According to Sarah Stegner, co-owner and chef of Prairie Grass Cafe, in Northbrook, Illinois, “Food is medicine. It is what lifts us up. When we allow ourselves to get run-down or we are tired, that is when we are the most vulnerable, and we reach for that highly processed, packaged thing. That’s when we compromise, and compromise leads to long-term illness.”
Stegner compares food shopping to a trip to an art store for the artist that is about to paint a rainbow. “Center yourself,” she counsels. “Don’t put anything into the cart that shouldn’t be eaten. The key word is choice. If people don’t understand and realize what the choices they have are—for example, what herbs are and how to use them—then that is not a choice for them when they go home to cook a meal.”
“It’s just fun to have foods that are colorful,” says Erin Hoogendyk, a cooking instructor at Grebe’s Chef Center, in Wausau, Wisconsin, whose favorite flavor accents are onions, lemons and limes, as well as a panoply of herbs, including basil, rosemary, chives, parsley and mint. To add color and nutrition to everyday salads, she tosses in blueberries or dresses them with homemade vinaigrettes made with strawberries and balsamic.

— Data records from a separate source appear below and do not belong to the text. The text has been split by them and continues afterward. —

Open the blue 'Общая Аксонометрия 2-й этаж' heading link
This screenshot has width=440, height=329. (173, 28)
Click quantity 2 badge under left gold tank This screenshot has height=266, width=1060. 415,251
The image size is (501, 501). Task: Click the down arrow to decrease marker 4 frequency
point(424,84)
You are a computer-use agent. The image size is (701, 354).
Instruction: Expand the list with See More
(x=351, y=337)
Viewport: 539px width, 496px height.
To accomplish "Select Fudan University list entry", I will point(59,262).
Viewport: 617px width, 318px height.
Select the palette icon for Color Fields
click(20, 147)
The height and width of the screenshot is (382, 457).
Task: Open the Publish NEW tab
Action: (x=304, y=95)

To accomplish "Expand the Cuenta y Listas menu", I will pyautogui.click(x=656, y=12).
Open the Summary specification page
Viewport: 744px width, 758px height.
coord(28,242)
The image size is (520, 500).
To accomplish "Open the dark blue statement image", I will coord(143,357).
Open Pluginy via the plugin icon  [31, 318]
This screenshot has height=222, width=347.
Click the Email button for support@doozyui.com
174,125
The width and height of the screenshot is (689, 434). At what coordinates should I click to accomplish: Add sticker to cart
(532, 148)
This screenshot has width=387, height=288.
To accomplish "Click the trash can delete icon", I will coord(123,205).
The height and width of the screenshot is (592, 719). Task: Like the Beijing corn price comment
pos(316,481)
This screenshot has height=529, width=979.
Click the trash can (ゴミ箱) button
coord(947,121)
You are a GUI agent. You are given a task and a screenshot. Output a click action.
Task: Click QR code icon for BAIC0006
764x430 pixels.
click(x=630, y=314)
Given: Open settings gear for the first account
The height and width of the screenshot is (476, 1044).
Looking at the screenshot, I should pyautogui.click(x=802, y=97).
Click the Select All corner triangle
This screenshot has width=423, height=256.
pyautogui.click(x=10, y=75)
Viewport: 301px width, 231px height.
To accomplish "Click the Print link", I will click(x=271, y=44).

Hoogendyk recommends farmers markets, individual farm stands and community-supported agriculture subscriptions to discover the freshest, in-season ingredients. When it comes to cooking and putting meals together, a sense of adventure and enjoyment is paramount, she says. Her coleslaw recipe includes red and green onions, radishes and red cabbage. “I don’t like coleslaw to be boring,” she quips, adding that her next project is to pickle an ingredient she has never pickled before: celery. “I can’t wait to see how it turns out.”
For those wanting to optimize their rainbow-based diets, “testing can help people understand how to best support their biology and determine what their bodies need,” says Dr. Véronique Desaulniers, a chiropractor and author of Heal Breast Cancer Naturally. She recommends the DNA test kit and whole-body health report from Nutrition Genome to pinpoint which foods to enjoy or avoid, depending on genetic weaknesses. Close monitoring of blood sugar levels is also important, she notes, as daily glucose and insulin spikes “can turn on cancer-causing genes and cancer-causing pathways.”